Głównym wydarzeniem podczas tej gali będzie starcie Adriena Bronera (27-0, 22 KO) z Marcosem Rene Maidaną (34-3, 31 KO).
- Do najbliższej walki trenowałem dwa razy mocniej niż do poprzednich pojedynków. Razem z ojcem ćwiczyliśmy głównie ciosy na tułów, uderzenia prawą ręką oraz wywieranie ciągłej presji na rywalu. Wybieram sobie silnych przeciwników, bo tylko dzięki nim będę podnosił swój poziom – wyznał Cruz.
Meksykanin wierzy, że przyszły rok będzie dla niego owocny. Jego wymarzonym pojedynkiem jest spotkanie ze swoim rodakiem Abnerem Maresem (26-1-1, 14 KO), który w sierpniu tego roku niespodziewanie przegrał przed czasem z 31-letnim Jhonnym Gonzalezem (55-8, 47 KO).
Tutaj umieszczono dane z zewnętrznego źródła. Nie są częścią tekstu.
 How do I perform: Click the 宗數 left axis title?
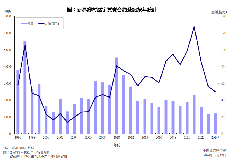8,11
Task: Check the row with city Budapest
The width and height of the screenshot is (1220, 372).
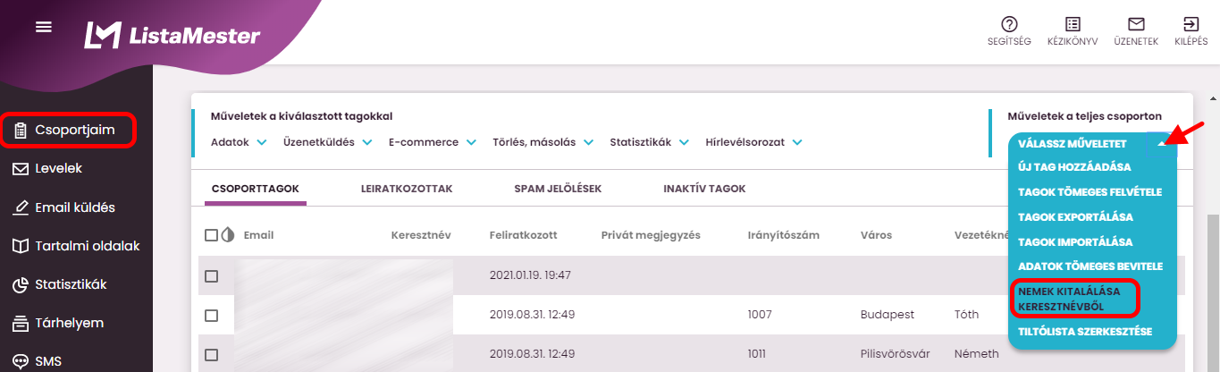Action: [x=211, y=315]

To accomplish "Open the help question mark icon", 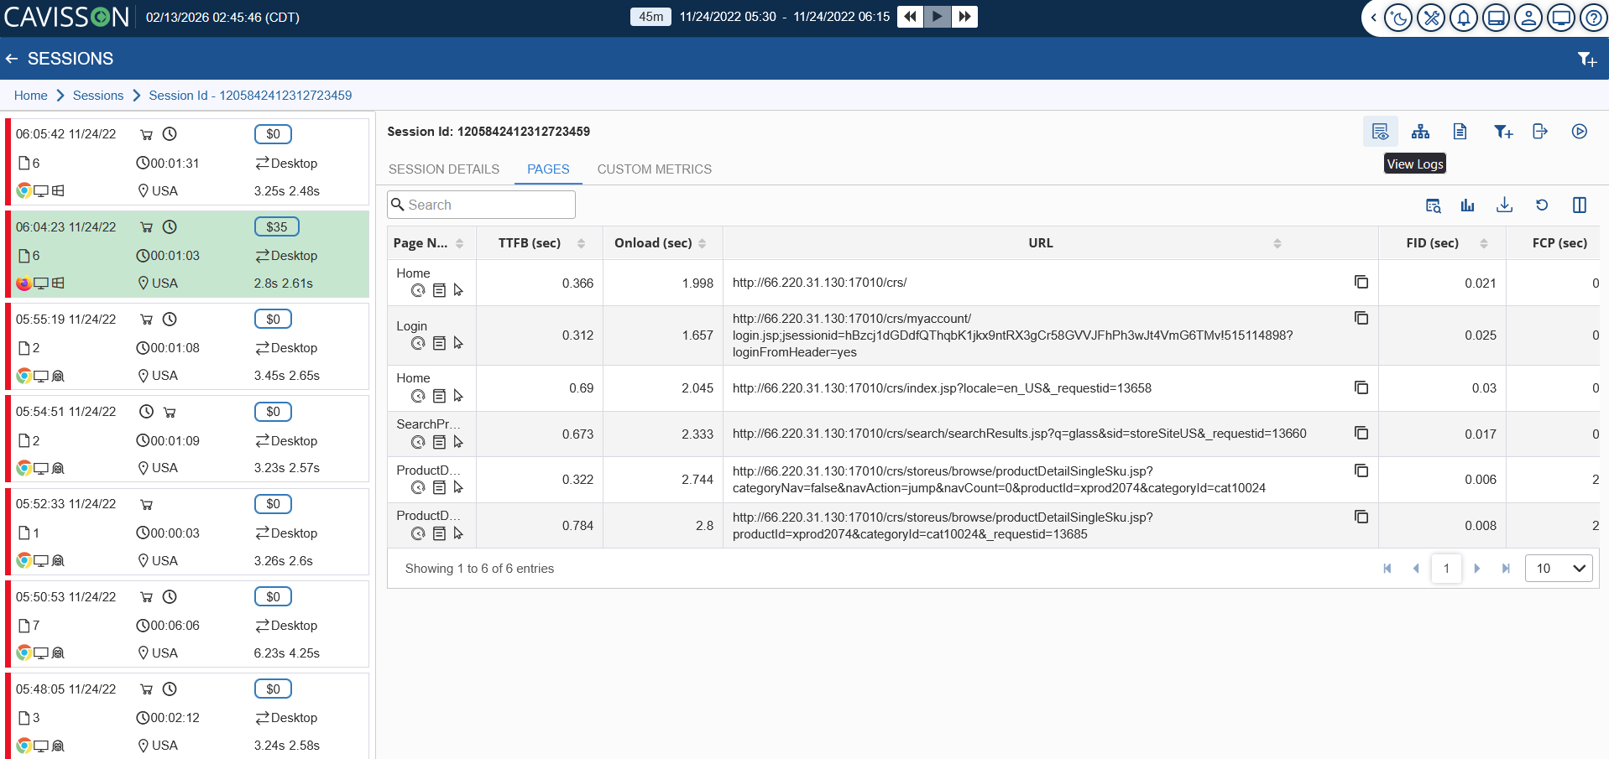I will 1592,18.
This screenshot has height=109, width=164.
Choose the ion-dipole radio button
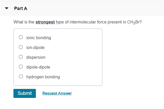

- Chciałbym, aby 2014 rok był przełomowym dla mojej kariery. Liczę, że spotkam się w ringu z takim rywalem, dzięki któremu nasza walka będzie reklamowana jako główna atrakcja gali – powiedział mistrz świata - Do tej pory występowałem podczas świetnych wydarzeń, jednak nigdy moje pojedynki nie były walkami wieczoru. Wydaje mi się, że spotkanie z Maresem zapewniłoby nam taki status. Tej walki chcą moi fani a ja chcę zrobić wszystko, aby ich nie zawieść.